# looking for a plan for a square pub table



## chunky08 (Apr 11, 2008)

having trouble finding finding a plan for a square pub style table, want to build a table 40"by 40" by 36" high , chairs also , any help greatly appreciated 

thanks cliff


----------



## cabinetman (Jul 5, 2007)

chunky08 said:


> having trouble finding finding a plan for a square pub style table, want to build a table 40"by 40" by 36" high , chairs also , any help greatly appreciated
> 
> thanks cliff



So who is Cliff?

Without giving any details, your request is like calling up General Motors and asking for a car. This is a woodworking forum, and if you're into woodworking, you might try designing your own table.
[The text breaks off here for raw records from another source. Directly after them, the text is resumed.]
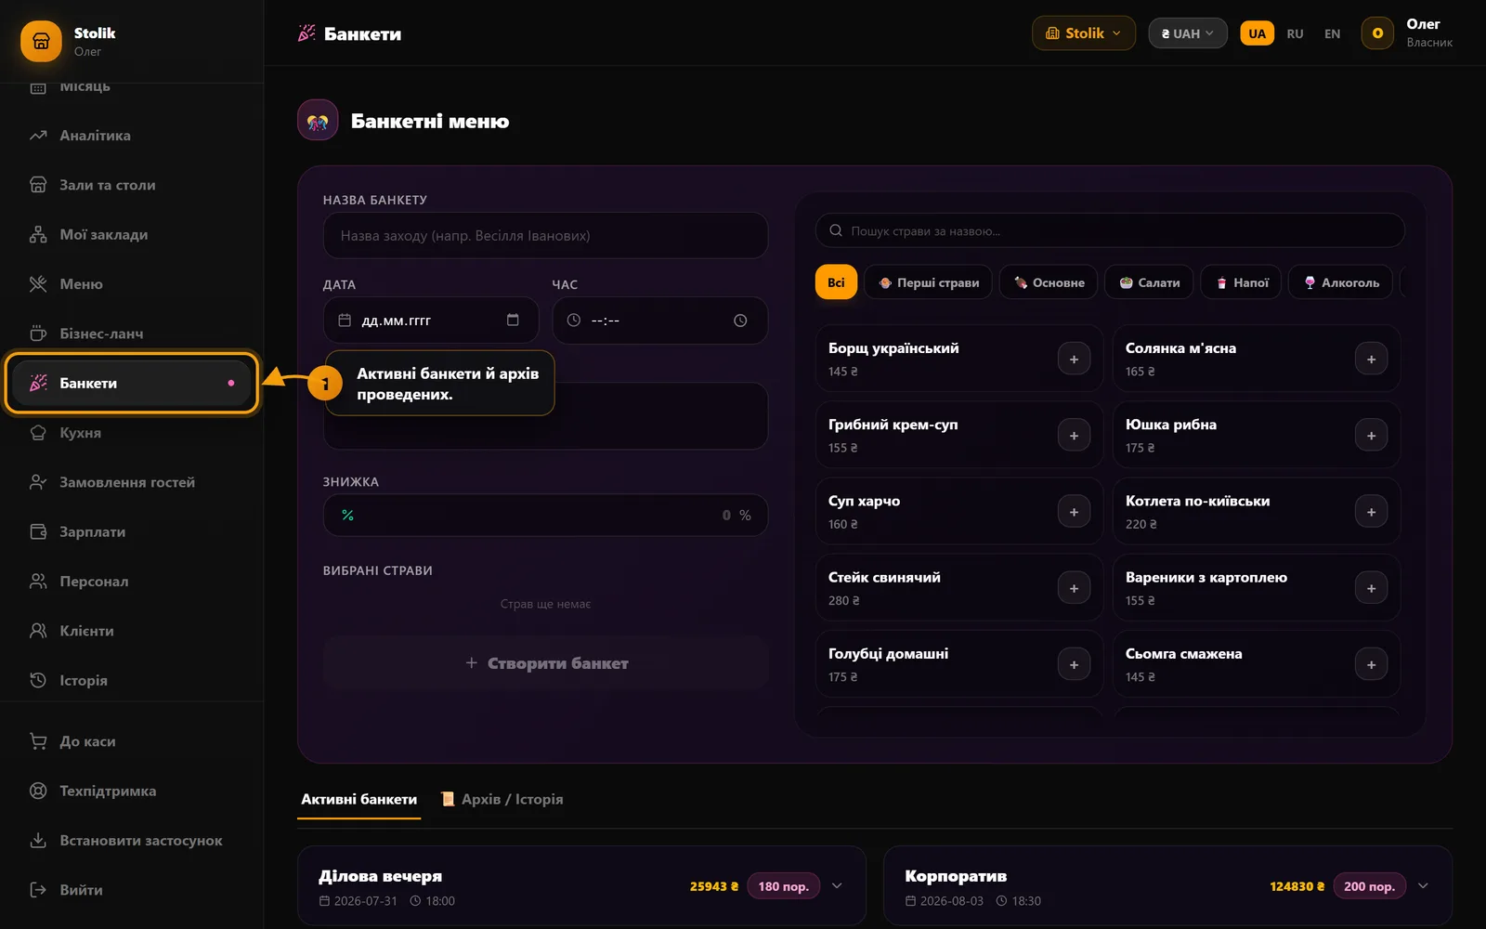This screenshot has height=929, width=1486.
Task: Open UAH currency dropdown
Action: (1188, 33)
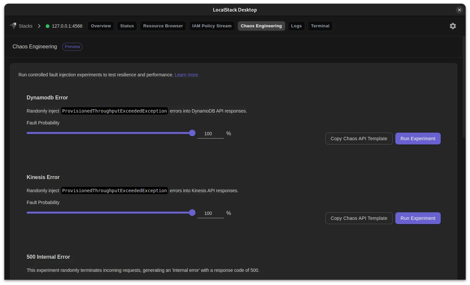Run the Kinesis Error experiment
Image resolution: width=470 pixels, height=285 pixels.
click(418, 218)
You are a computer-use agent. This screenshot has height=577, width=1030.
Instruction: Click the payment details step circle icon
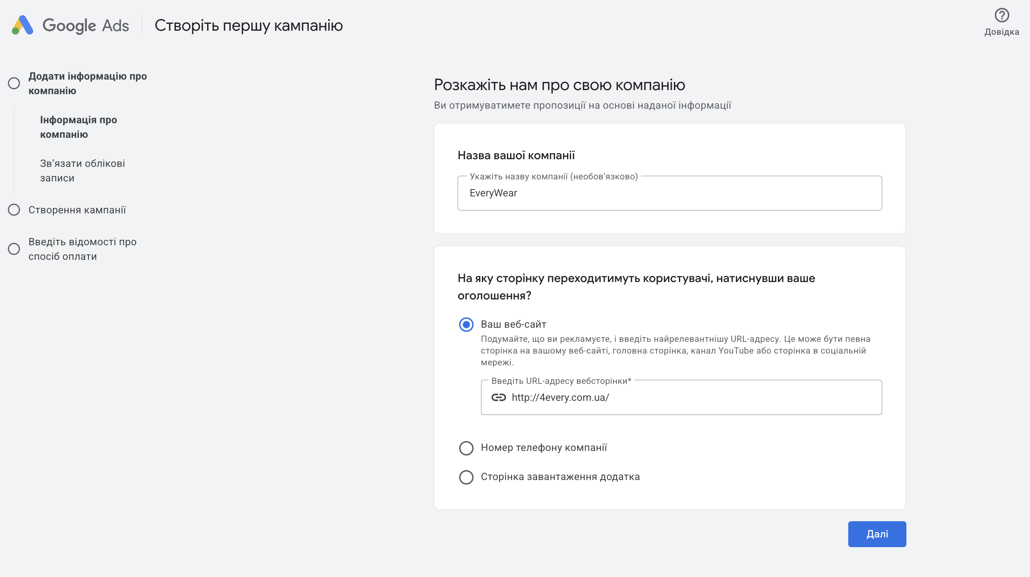[14, 249]
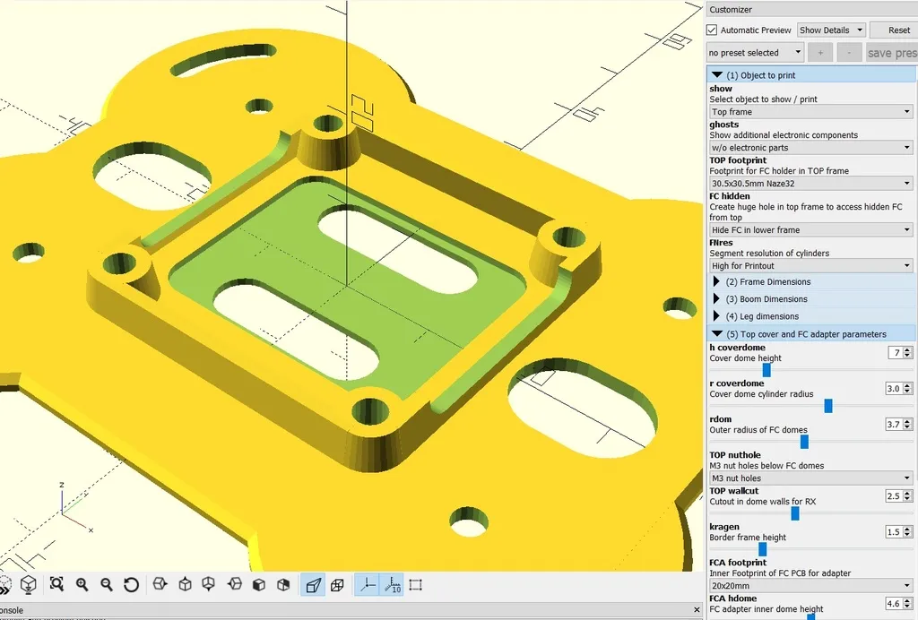This screenshot has width=918, height=620.
Task: Toggle the Show Scale Markers button
Action: (x=393, y=585)
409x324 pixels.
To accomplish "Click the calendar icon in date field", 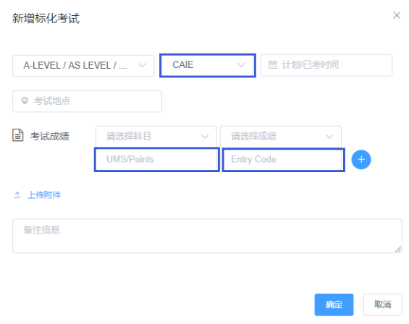I will tap(273, 64).
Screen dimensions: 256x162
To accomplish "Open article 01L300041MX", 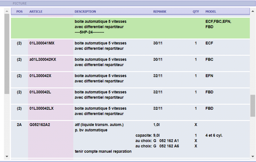I will click(x=42, y=43).
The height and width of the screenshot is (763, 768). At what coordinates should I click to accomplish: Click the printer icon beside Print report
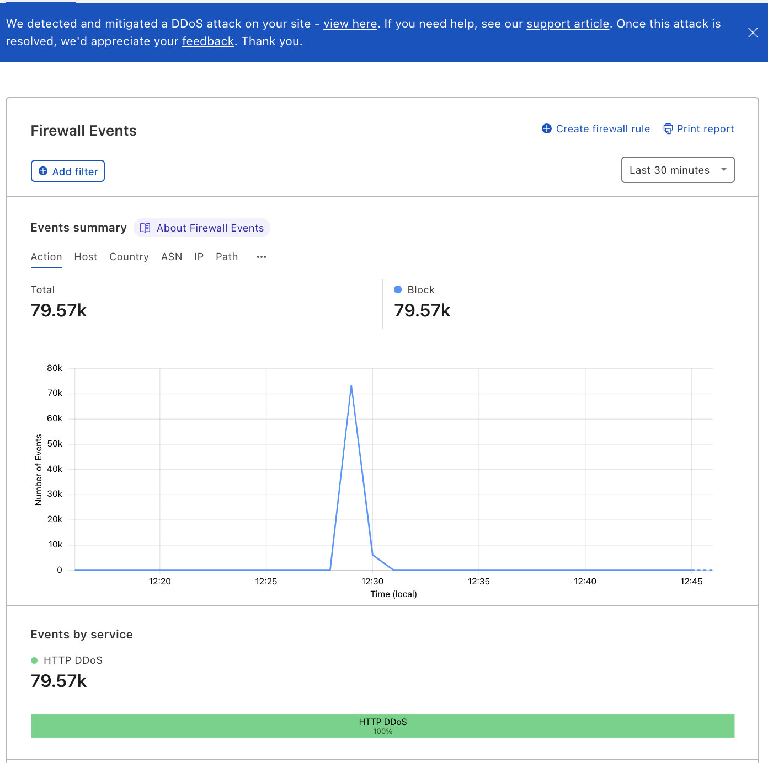(668, 128)
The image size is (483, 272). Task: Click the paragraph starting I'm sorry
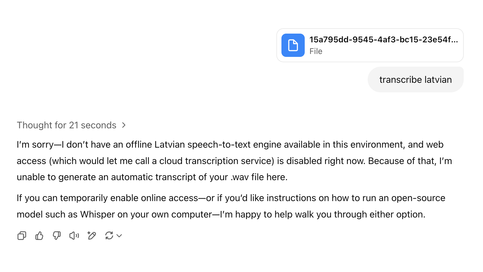click(234, 161)
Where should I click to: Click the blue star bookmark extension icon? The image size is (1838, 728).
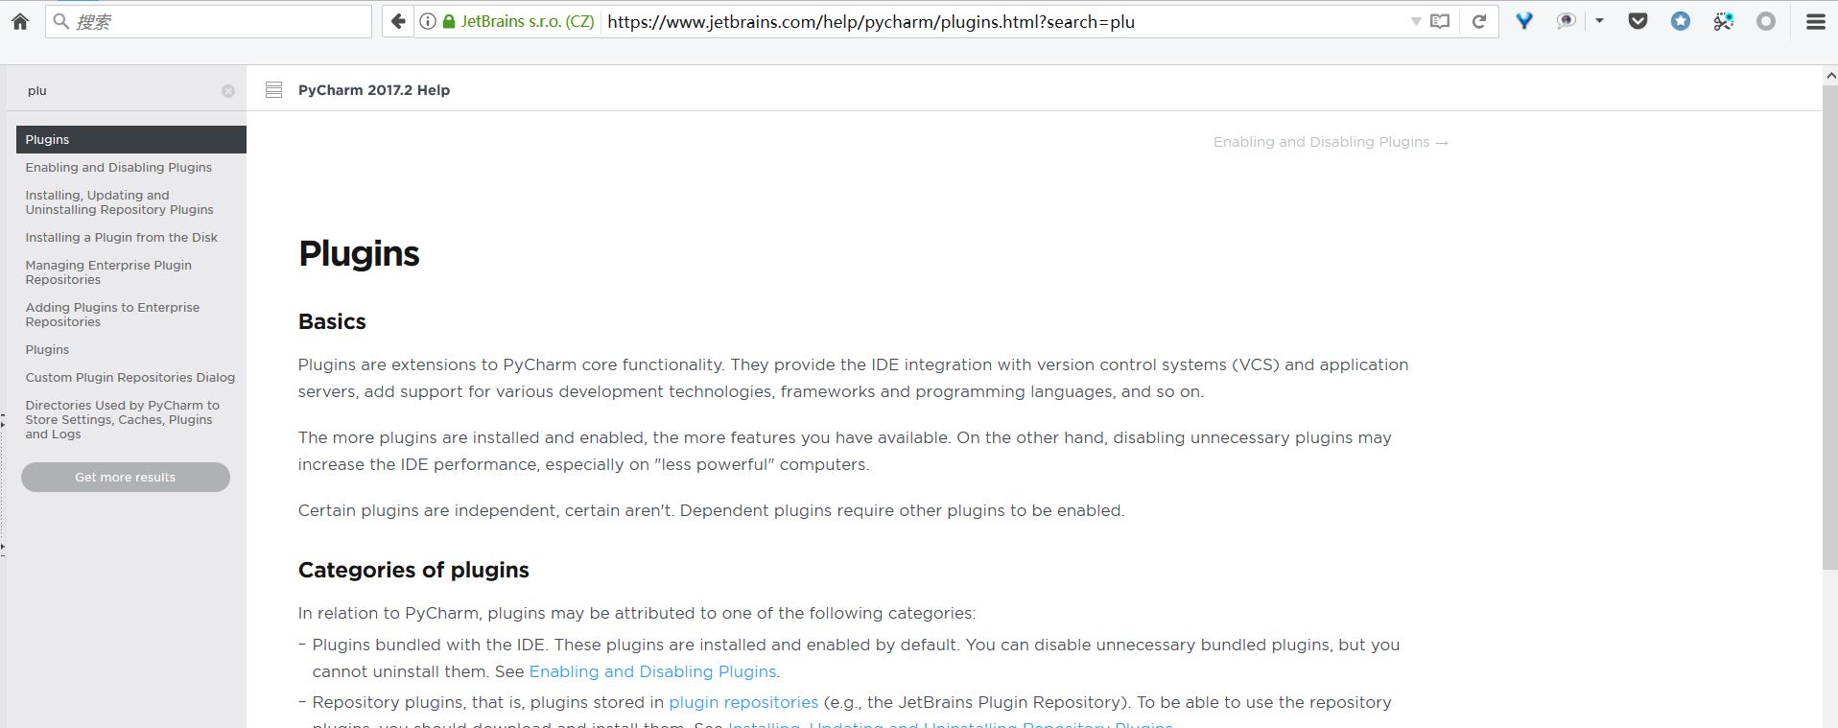click(1680, 21)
You could start with just a rough sketch of what you want and then make it more defined. Pretty soon, you'll have a sketch that you can figure out materials and make a cut list.

If you need assistance in the process, you can no doubt get info here just by asking. Can't help you much with buying plans or any free ones. You might just do a Google search, or look at:
http://www.plansnow.com


----------



## pianoman (Jan 16, 2008)

I have seen way too many Pub Tables...I don`t get it!


----------



## daryl in nanoose (Feb 18, 2007)

You could just find a set at plans for a table and chairs and just doctor the measurements. As mentioned above Plans now is a good place to look.


----------



## Corndog (Apr 26, 2007)

Well I hang out in skid bars and not "pubs" so I can't help ya'. Sorry.:laughing:


----------